Die Zukunft beschert ihm den Aufbau einer neuen Mannschaft – und wohl auch einige interessante Angebote
von ulrich hartmann
Köln/Flensburg–Manchmal verfolgen einen die Dämonen der Vergangenheit ein Leben lang. Manchmal kann man sie vertreiben. Am Sonntag hat Ljubomir Vranjes seine Dämonen zum Teufel gejagt. Zumindest jene aus dem Handball. Es ist sieben Jahre her, dass Vranjes als Spielmacher der SG Flensburg-Handewitt im Finale der europäischen Champions League gestanden hat. Damals wurde dieser Titel nochmit Hin- und Rückspiel ausgefochten. Beim 28:28 in Flensburg war Vranjes gesperrt, aber bei der 27:29-Niederlage eine Woche später in Kiel war der serbischstämmige Schwede dabei. Die Krone des europäischen Handballs war greifbar, als die Kieler sie ihm vor der Nase wegschnappten. Es war damals der erste Triumph für Kiel und das zweite Champions- League-Drama für Flensburg. 2004 hatten sie das Finale gegen Celje verloren. Vranjes’ Dämonen wurden lauter, als zwei Jahre später der Verdacht aufkam, zumindest das Rückspiel jenes Champions- League-Finals könnte durch Schiedsrichter- Bestechung entschieden worden sein. 2011 begann am Kieler Landgericht ein Prozess gegen den vormaligen THW-Geschäftsführer Uwe Schwenker. Wie würde sich das Gefühl verändern, wenn die Krone des Handballs nicht regulär verloren worden wäre, sondern kriminell? Schwenker wurde freigesprochen, aber die Dämonen von 2007 quälten Vranjes weiter. Am Sonntagabend waren sie verschwunden. Verbannt. Exorziert. „Ich habe oft an 2007 gedacht, besonders vor dem Final-Wochenende“, sagte der seit 2010 als Trainer der SG Flensburg-Handewitt tätige Vranjes. Er grinste und musste überlegen, wie man am besten formuliert, dass der unglaubliche 30:28-Sieg im Champions- League-Finale gegen den THW Kiel sieben Jahre nach den Ereignissen von 2007 eine umfängliche Rehabilitation bedeutete, eine Genugtuung und eine Form der späten Rache. Doch so spricht der nette Herr Vranjes nicht. „Ich bin“, schloss er seine Gedanken, „jetzt ein bisschen ruhiger im Kopf.“
Im 20. Europapokaljahr nacheinander, bei der dritten Champions-League-Finalteilnahme und zehn Jahre nach dem bislang einzigen Meistertitel 2004 ist die
SG Flensburg-Handewitt am Sonntag in Köln vor 19 000 Zuschauern auf den Thron des europäischen Klubhandballs gestiegen. Es ist, als habe sich jemand diese Konstellation zum rechten Zeitpunkt ausgedacht. Im Halbfinale am Samstag holten die Flensburger in den letzten acht Minuten einen Sechs-Tore-Rückstand gegen den FC Barcelona auf und im Endspiel am Sonntag einen Sechs-Tore-Rückstand in der ersten Halbzeit gegen Kiel. Zweimal an einem Wochenende trat Flensburg binnen weniger Minuten aus dem Schatten der beiden bedeutendsten Handballklubs der Gegenwart, um diese am Ende zu besiegen.

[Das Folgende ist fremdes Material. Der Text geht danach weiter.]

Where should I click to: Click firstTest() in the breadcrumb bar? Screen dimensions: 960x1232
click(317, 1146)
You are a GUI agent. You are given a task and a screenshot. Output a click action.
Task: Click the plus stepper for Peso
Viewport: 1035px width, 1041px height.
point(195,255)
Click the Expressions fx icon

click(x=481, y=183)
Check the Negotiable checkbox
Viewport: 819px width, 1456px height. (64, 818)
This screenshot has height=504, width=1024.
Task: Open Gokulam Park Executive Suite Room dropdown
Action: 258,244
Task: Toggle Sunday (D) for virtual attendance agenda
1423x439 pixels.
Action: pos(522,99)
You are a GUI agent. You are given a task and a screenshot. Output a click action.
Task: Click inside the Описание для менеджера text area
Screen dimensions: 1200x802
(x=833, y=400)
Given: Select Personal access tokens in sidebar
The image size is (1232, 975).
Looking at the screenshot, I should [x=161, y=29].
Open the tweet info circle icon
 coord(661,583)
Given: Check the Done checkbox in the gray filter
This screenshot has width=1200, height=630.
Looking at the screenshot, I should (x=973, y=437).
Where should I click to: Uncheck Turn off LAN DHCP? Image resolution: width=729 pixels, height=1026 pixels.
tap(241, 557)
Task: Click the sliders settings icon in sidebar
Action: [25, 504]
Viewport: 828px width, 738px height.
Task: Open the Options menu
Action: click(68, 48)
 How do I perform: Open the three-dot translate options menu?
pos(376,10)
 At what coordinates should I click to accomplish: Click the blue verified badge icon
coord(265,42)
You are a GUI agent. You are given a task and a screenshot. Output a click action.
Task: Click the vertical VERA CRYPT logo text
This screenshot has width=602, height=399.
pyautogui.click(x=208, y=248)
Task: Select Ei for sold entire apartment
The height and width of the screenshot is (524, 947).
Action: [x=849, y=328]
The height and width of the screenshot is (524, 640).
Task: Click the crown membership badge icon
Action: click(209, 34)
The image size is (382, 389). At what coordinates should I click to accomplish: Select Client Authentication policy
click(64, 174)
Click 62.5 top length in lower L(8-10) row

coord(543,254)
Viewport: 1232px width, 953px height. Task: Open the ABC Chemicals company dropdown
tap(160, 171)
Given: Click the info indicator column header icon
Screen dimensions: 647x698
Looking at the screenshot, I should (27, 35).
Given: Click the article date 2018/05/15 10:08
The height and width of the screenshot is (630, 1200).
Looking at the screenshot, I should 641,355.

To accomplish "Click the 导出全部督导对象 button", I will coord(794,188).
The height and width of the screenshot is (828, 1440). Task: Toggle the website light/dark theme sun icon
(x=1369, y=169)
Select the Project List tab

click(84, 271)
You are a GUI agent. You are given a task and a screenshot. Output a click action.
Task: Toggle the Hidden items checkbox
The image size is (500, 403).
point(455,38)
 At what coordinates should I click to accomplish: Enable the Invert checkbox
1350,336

Doch das war nur ein Triumph für den Moment. Nicht mehr als ein Augenblick. Flensburg wird weiter im Windschatten des THW Kiel spielen müssen. Vielleicht
verlieren sie sogar schon bald ihren Trainer Ljubomir Vranjes an den 80 Kilometer weiter südlich beheimateten Nachbarn. Das Geld sitzt lockerer bei den Kielern. Geschätzte neun Millionen Euro geben sie in einer Saison aus, etwa drei Millionen mehr als die Flensburger. Dieser Nachteil kann nicht einmal durch einen Champions- League-Triumph getilgt werden. Sören Rasmussen und Michael Knudsen wechseln nach Silkeborg in Dänemark. Olafur Gustafsson geht nach Aalborg, Steffen Weinhold nach Kiel. „Wir werden in der nächsten Saison eine junge Mannschaft haben“, sagt Vranjes, „aber das macht nichts, solche Situationen haben wir auch früher schon bewältigt.“
Vranjes besitzt einen Vertrag bis 2017. Genau wie Kiels Trainer Alfred Gislason beimTHW. Aber es muss ja nicht Kiel sein. Vranjes ist erst 40, er denkt wie ein Spielmacher, malt in Auszeiten detaillierte Spielzüge auf eine Tafel, spricht Serbisch, Schwedisch und Deutsch und fotografiert so gern und gut, dass er auch die Spielerportraits anfertigen könnte. Als Aktiver war er mit Schweden Weltmeister (1999) und drei Mal Europameister. Als Trainer hat er nun den Außenseiter Flensburg zum Champions-League-Titel geführt. Bessere Referenzen kann man in diesem Alter kaum haben. Auch der Scheich-Klub Paris St. Germain soll an ihm interessiert sein.
„So ein großer Titel war für die SG mal wieder notwendig“, findet Manager Schmäschke.
Vranjes mochte am Sonntag und am Montag nicht über seine Zukunft sprechen. Er sagte, er fühle sich leer, und mit einer solchen Leere verbrachten die Flensburger die triumphale Nacht idealerweise zur Flüssigkeitsaufnahme im Kölner Club „Flamingo Royal“ – zumal der Rückflug (gemeinsam mit den Kielern) erst am Montagmorgen von Köln/Bonn nach Hamburg ging. „Ein Dank an Lubo und die Mannschaft“, sagte Manager Dierk Schmäschke, „so ein richtig großer Titel war für die SG unbedingt mal wieder notwendig. “Der Verein möge sich dadurch weiterentwickeln, wünscht sich Schmäschke, „mit Leidenschaft und einem sehr guten Trainer“. Denn über solche Möglichkeiten, wie sie Barcelona und Kiel besitzen, werde Flensburg auch künftig nicht verfügen.
Liebe SG, die Hauptsache am Wind: immer eine Handbreit Wasser über Kiel.